== Supplied text ==

• Sunday, February 01, 2015


Speaking Without Words

A few days before his 60th birthday on January 18, the legendary mime artist talks about his passion and profession – mime- an art form that goes back to the very origins of human communication

Subir Das
Partha Pratim Majumder in one of his plays.
Partha Pratim Majumder in one of his plays.

“Have you ever looked closely at butterfly-wings when they flutter? Have you ever visualised the mildest vibration of petals when a flower blooms? An artist must have his mind tuned to nature," says renowned mime artist Partha Pratim Majumder.
He then went on to act out what he had just said. One has to watch the maestro perform to understand how mesmerising simple movements can be when performed with grace and perfection. Be it the subtle changes of nature or the tragic story of unrequited love, Majumder is an expert at narrating stories to a captivated audience without uttering a word.  
Currently living in France, Majumder was enamoured with art of mime from a very young age. Even as he approaches his 60th birthday, the master artist feels that mime is an indispensible part of his life. Mime, he says, is the mother of all performing arts.  
Born on January 18, 1954 in Pabna, Partha Pratim Majumder received training in mime at the Jogesh Dutta Mime Academy in Kolkata for six years until 1972. Also a theatre activist, he was offered to do his first solo performance at the Shilpakala Academy in 1979.

"This was the turning point of my life. Impressed by my performance, Loic Moreau, the then French Ambassador to Dhaka, and Gerard Grousse, then director of Alliance Française, later offered me a scholarship to study mime in France under the tutelage of renowned mime artist Etienne Decoroux in 1981. There I came in contact with Etienne's student and mime artist, Marcel Marceau," says Majumder over Skype.

===
== Extracted entries ==

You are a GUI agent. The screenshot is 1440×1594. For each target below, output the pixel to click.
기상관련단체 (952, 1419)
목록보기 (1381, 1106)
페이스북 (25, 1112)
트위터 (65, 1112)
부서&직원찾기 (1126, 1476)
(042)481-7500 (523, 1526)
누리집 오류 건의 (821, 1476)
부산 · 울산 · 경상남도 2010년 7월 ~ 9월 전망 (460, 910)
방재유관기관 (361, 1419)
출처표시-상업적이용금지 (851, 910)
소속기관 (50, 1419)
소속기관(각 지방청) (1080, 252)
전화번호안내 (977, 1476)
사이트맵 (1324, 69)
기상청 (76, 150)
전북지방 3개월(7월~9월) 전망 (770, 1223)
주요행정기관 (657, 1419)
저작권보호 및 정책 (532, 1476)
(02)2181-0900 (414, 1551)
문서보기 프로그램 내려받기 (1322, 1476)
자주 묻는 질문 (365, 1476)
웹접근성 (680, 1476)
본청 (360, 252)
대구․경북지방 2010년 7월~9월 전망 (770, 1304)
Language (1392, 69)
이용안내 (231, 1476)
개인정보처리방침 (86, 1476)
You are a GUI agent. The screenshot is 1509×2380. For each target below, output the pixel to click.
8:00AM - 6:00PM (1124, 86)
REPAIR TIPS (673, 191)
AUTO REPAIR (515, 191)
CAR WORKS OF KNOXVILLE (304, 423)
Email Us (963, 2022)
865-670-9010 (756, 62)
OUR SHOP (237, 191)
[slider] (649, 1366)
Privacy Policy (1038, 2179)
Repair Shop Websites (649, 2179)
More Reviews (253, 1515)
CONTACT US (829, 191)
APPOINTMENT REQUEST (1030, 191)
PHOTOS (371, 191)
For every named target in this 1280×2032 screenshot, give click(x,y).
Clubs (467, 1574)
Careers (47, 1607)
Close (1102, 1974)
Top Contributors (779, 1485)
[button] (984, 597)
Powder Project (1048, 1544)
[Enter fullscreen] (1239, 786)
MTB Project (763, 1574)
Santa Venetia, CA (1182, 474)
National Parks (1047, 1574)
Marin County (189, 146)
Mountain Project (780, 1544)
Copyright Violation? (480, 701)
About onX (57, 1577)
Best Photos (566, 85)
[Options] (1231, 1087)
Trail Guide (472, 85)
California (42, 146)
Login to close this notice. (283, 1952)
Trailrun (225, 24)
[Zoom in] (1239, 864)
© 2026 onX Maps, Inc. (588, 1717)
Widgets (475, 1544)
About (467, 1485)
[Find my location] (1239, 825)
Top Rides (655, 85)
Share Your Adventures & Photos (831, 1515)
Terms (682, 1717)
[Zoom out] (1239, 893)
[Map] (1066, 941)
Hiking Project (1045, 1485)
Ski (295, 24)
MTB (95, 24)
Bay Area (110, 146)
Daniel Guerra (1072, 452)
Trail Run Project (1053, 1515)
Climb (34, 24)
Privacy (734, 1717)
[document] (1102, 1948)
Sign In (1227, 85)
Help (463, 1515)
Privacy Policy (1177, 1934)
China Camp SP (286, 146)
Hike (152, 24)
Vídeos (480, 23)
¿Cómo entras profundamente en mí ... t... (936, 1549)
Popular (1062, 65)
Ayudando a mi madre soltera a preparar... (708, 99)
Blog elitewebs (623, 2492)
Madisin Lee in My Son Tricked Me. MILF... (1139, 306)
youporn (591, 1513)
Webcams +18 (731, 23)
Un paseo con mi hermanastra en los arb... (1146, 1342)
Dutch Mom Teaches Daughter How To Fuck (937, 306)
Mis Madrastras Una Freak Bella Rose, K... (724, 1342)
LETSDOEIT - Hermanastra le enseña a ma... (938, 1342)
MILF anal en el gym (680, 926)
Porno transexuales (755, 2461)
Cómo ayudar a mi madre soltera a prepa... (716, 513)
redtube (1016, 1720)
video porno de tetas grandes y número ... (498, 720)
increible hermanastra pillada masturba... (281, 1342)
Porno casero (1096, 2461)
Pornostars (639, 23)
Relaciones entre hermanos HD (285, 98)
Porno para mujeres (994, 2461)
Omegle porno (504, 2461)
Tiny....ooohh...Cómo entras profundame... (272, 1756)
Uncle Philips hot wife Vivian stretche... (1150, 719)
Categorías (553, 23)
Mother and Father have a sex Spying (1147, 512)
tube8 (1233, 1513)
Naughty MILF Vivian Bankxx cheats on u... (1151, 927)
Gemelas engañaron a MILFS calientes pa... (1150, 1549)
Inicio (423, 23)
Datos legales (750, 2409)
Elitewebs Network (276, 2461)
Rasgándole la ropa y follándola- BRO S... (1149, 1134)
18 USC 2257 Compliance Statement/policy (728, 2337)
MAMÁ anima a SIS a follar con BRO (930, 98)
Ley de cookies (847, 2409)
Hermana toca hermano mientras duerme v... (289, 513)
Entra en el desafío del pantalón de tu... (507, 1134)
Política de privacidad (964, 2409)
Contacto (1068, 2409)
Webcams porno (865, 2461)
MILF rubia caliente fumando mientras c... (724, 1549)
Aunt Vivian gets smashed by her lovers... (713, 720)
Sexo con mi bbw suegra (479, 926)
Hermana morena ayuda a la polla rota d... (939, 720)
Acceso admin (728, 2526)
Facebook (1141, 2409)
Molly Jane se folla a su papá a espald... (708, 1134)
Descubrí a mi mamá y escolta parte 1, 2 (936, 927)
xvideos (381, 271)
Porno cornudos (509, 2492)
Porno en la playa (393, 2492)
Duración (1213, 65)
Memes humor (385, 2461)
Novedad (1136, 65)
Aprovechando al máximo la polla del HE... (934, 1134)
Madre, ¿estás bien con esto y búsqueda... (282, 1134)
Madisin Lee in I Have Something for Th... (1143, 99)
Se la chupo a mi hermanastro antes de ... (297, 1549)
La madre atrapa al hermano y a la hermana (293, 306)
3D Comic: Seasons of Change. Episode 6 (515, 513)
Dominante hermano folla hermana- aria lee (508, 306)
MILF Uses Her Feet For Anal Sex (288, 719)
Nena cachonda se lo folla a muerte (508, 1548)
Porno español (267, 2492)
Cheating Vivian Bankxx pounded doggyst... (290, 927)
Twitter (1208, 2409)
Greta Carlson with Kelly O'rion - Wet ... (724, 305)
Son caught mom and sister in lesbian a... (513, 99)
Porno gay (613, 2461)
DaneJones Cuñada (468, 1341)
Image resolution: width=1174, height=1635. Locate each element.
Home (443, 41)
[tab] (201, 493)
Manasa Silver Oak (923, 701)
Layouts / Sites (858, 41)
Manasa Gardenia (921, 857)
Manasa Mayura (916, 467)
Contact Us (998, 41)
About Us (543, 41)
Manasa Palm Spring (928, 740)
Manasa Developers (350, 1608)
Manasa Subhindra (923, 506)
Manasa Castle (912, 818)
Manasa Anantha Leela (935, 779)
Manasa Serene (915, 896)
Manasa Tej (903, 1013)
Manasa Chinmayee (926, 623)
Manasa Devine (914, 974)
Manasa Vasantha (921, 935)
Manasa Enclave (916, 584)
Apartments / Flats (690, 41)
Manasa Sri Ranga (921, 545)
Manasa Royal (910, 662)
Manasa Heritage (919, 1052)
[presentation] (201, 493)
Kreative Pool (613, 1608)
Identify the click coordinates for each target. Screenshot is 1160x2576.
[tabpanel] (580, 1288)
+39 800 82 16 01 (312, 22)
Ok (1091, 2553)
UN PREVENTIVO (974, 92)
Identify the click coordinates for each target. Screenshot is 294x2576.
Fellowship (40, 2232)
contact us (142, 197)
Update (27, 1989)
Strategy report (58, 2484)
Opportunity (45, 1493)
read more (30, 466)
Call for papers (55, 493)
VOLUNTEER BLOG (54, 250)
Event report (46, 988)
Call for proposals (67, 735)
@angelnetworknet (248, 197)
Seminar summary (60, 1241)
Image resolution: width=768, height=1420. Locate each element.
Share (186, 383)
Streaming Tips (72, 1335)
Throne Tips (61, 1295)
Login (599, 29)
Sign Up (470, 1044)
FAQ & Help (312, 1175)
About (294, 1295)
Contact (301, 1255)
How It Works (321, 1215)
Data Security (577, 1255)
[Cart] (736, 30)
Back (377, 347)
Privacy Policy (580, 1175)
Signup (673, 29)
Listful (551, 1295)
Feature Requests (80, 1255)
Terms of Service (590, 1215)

===

| Your goal |
Rewrite the mime artist profile from "Born on January" to "Majumder over Skype.", putting "fellowship" in place of "scholarship". Use only the profile to respond.

| Completed task |
Born on January 18, 1954 in Pabna, Partha Pratim Majumder received training in mime at the Jogesh Dutta Mime Academy in Kolkata for six years until 1972. Also a theatre activist, he was offered to do his first solo performance at the Shilpakala Academy in 1979.

"This was the turning point of my life. Impressed by my performance, Loic Moreau, the then French Ambassador to Dhaka, and Gerard Grousse, then director of Alliance Française, later offered me a fellowship to study mime in France under the tutelage of renowned mime artist Etienne Decoroux in 1981. There I came in contact with Etienne's student and mime artist, Marcel Marceau," says Majumder over Skype.